Records from a data collection
★ ★ ★ ★ ★

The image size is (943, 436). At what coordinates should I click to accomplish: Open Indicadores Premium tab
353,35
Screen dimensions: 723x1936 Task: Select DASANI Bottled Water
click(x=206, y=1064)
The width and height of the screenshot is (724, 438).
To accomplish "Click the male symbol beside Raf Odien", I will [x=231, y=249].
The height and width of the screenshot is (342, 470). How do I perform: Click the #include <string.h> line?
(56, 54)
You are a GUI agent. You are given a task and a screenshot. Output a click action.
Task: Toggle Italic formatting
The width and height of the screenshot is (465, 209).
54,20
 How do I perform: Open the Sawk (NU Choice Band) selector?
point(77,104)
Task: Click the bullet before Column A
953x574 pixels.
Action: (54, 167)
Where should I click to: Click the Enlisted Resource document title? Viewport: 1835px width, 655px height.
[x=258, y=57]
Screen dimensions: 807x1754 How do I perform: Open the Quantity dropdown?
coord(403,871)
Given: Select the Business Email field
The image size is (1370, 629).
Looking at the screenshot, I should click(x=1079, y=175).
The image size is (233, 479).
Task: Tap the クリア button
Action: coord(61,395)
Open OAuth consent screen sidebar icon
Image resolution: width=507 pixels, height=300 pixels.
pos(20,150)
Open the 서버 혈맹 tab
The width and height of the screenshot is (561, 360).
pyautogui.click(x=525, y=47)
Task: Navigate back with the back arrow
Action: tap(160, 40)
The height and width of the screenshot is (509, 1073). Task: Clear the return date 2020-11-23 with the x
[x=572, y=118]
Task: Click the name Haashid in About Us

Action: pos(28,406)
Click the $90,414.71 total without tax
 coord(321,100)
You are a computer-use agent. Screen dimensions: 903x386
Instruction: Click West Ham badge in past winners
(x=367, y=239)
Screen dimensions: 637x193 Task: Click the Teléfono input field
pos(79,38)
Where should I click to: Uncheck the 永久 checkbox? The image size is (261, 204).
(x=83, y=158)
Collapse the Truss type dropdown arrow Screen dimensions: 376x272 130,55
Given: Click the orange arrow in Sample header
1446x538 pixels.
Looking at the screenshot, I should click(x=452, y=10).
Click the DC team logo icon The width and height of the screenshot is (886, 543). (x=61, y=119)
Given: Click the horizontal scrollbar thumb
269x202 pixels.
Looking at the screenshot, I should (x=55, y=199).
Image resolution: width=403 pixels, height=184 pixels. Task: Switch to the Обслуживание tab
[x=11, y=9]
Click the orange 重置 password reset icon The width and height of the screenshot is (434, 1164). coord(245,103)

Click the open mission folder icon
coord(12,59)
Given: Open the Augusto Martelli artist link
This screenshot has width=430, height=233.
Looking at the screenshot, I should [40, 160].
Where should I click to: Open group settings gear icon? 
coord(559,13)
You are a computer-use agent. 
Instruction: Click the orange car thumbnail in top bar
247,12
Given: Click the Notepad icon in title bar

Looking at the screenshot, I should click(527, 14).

★ ★ ★ ★ ★

-- Goal of the exercise --
Lines holding the word "agent" should be counted across the entries; state only how many there are.

-- Exercise answer --
3